» What you will do: Write out the data from the line containing "The height and" through the line containing "Looking at the", leaving the pictures out of your answer.

» Task inputs:
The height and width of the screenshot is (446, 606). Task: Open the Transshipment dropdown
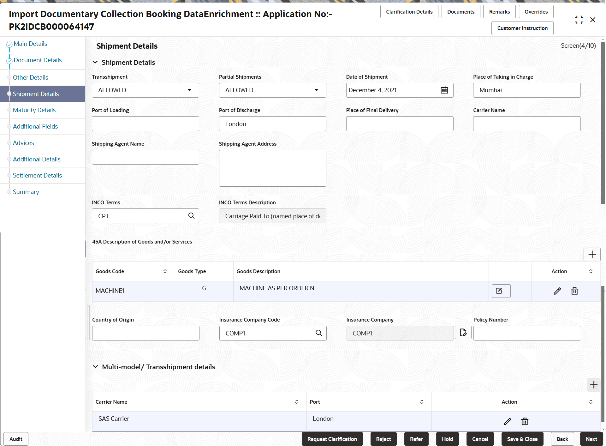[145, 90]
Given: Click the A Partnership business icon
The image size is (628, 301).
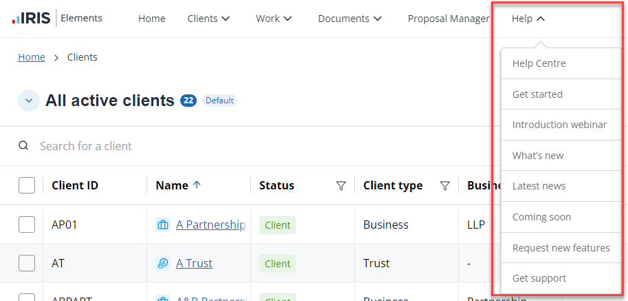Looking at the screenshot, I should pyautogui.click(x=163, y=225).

---

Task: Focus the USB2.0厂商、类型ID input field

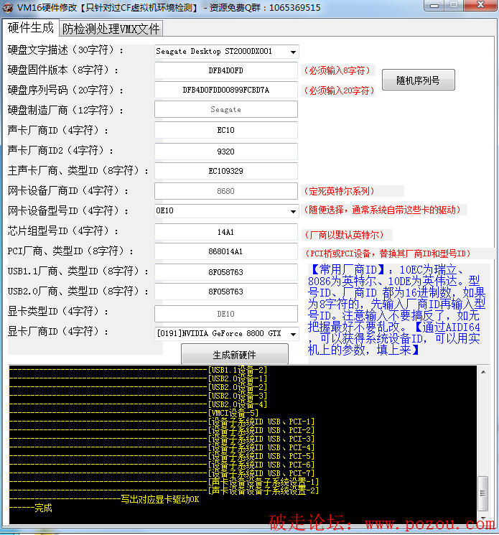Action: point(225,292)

» Solution for this task:
The height and width of the screenshot is (446, 606). Task: Open the Transshipment dropdown
[145, 90]
Given: Click the A Partnership business icon
The image size is (628, 301).
Looking at the screenshot, I should pyautogui.click(x=163, y=225).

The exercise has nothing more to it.